Astros: Jake Meyers’ Favorite Postseason Moment Didn’t Involve Himself
Coming on the scene late, Jake Meyers didn’t have much major-league experience before entering his first October filled with baseball. The Houston Astros‘ rookie found himself starting in center field against the Chicago White Sox, a team filled with raw talent looking for an upset.
The American League Division Series came, and Meyers made his name known in Game 1. The right-hander slashed an RBI-single to open a run parade early in the contest, while driving the South Side fans to the question: who is Jake Meyers?
While not a top prospect, it is understandable that opposing fans have no information on the former Nebraska Cornhusker, but the young gun made his name known.
Unfortunately, his postseason ended early, after colliding with the center field wall in Game 4 of the ALDS. Meyers exited with a shoulder injury, as his surgery this offseason will delay his return for the 2022 season.

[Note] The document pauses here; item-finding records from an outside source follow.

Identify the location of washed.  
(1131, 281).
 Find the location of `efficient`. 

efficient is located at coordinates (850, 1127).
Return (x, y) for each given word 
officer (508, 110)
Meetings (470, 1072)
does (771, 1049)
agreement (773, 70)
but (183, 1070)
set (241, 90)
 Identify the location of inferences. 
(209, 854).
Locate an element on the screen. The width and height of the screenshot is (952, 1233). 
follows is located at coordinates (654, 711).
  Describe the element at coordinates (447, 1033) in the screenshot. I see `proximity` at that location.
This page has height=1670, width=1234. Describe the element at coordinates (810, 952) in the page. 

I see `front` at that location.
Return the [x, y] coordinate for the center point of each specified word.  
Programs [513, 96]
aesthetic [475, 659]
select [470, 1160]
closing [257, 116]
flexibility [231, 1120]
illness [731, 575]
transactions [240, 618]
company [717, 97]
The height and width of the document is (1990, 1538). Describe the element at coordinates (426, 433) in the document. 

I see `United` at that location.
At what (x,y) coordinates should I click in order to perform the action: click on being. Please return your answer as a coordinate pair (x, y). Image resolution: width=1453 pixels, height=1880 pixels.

But in the shadow of not playing October baseball again in 2021, the 25-year-old stayed on the taxi squad and remained a vibrant member in the dugout.
Jake Meyers’ postseason contributions were cut short for the Astros, but his favorite memory didn’t even involve him.
On the Astros Future Podcast earlier this month, Meyers spoke on his favorite postseason moments, which can be filled with career-changing experiences.
For a player that started his season off the 40-man roster, he was excited for the guys who got the chance to contribute from the alternate training site in April.
Meyers, as we know, got that chance later in the season, which was broken to him by Sugar Land Skeeters’ manager, Mickey Storey. The jump to the major leagues was life changing, but his favorite moment wasn’t something he contributed.
"“Honestly, my favorite moment was when Greinke got a pinch-hit hit,” Meyers chuckled."
While possibly one of the final hits from a pitcher not named Shohei Ohtani, Zack Greinke’s knock is a fan favorite. If the next Collective Bargaining Agreement includes a universal Designated Hitter, Greinke, who loves hitting more than the next pitcher, was the best name to made history.
Of course, this doesn’t exclude the possibility of a team pinch-hitting a pitcher in the future.
Meyers also highlighted that every domino fell at the right time in the postseason, but he hopes the Astros can bring home another World Series next Fall.
Meyers couldn’t speak too much in depth on his rehab, but the outfielder is feeling much better after his surgery. The team player is excited to contribute, once he is cleared to play again this spring.